• What to do:
What is wanted is an exact copy of all the entries.

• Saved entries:
● ● ● ● ● ● ●

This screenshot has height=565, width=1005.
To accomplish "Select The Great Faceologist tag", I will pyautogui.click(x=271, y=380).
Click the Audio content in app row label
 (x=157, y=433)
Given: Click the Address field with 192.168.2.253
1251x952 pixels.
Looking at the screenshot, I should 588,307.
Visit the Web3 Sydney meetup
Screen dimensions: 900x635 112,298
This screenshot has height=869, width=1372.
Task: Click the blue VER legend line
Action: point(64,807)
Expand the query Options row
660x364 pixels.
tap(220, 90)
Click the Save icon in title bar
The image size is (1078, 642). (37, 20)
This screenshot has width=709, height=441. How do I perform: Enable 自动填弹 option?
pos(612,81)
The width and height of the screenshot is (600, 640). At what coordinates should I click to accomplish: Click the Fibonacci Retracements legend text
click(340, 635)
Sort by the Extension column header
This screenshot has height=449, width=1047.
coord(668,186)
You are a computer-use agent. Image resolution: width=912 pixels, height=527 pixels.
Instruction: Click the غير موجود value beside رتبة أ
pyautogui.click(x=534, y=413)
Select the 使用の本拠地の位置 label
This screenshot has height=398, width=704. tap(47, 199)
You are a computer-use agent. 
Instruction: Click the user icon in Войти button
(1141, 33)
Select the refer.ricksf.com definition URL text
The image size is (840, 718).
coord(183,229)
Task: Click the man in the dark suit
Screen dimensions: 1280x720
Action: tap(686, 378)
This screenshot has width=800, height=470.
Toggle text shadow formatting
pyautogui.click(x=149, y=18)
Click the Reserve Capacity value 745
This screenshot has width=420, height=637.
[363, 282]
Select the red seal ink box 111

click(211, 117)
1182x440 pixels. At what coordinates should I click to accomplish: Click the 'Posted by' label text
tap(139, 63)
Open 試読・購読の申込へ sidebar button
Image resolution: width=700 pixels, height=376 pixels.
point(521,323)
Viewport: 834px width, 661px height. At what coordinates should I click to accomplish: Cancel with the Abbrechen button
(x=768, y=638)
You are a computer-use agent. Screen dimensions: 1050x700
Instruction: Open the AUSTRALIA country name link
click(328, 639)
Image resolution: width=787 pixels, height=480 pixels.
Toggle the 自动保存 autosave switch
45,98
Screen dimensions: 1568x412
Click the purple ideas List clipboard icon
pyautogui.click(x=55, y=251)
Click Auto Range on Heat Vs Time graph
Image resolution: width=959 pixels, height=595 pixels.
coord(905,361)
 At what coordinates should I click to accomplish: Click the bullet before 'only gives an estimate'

● ● ● ● ● ● ●

• Your solution:
This screenshot has height=565, width=1005.
To accomplish "Select The Great Faceologist tag", I will pyautogui.click(x=271, y=380).
Click the Audio content in app row label
 (x=157, y=433)
Given: Click the Address field with 192.168.2.253
1251x952 pixels.
Looking at the screenshot, I should 588,307.
Visit the Web3 Sydney meetup
Screen dimensions: 900x635 112,298
This screenshot has height=869, width=1372.
Task: Click the blue VER legend line
Action: point(64,807)
Expand the query Options row
660x364 pixels.
tap(220, 90)
Click the Save icon in title bar
The image size is (1078, 642). (37, 20)
This screenshot has width=709, height=441. How do I perform: Enable 自动填弹 option?
pos(612,81)
The width and height of the screenshot is (600, 640). At what coordinates should I click to accomplish: Click the Fibonacci Retracements legend text
click(340, 635)
Sort by the Extension column header
This screenshot has height=449, width=1047.
coord(668,186)
You are a computer-use agent. Image resolution: width=912 pixels, height=527 pixels.
Instruction: Click the غير موجود value beside رتبة أ
pyautogui.click(x=534, y=413)
Select the 使用の本拠地の位置 label
This screenshot has height=398, width=704. tap(47, 199)
You are a computer-use agent. 
Instruction: Click the user icon in Войти button
(1141, 33)
Select the refer.ricksf.com definition URL text
The image size is (840, 718).
coord(183,229)
Task: Click the man in the dark suit
Screen dimensions: 1280x720
Action: tap(686, 378)
This screenshot has width=800, height=470.
Toggle text shadow formatting
pyautogui.click(x=149, y=18)
Click the Reserve Capacity value 745
This screenshot has width=420, height=637.
[363, 282]
Select the red seal ink box 111

click(211, 117)
1182x440 pixels. At what coordinates should I click to accomplish: Click the 'Posted by' label text
tap(139, 63)
Open 試読・購読の申込へ sidebar button
Image resolution: width=700 pixels, height=376 pixels.
point(521,323)
Viewport: 834px width, 661px height. At what coordinates should I click to accomplish: Cancel with the Abbrechen button
(x=768, y=638)
You are a computer-use agent. Screen dimensions: 1050x700
Instruction: Open the AUSTRALIA country name link
click(328, 639)
Image resolution: width=787 pixels, height=480 pixels.
Toggle the 自动保存 autosave switch
45,98
Screen dimensions: 1568x412
Click the purple ideas List clipboard icon
pyautogui.click(x=55, y=251)
Click Auto Range on Heat Vs Time graph
Image resolution: width=959 pixels, height=595 pixels.
coord(905,361)
 At what coordinates should I click to accomplish: Click the bullet before 'only gives an estimate'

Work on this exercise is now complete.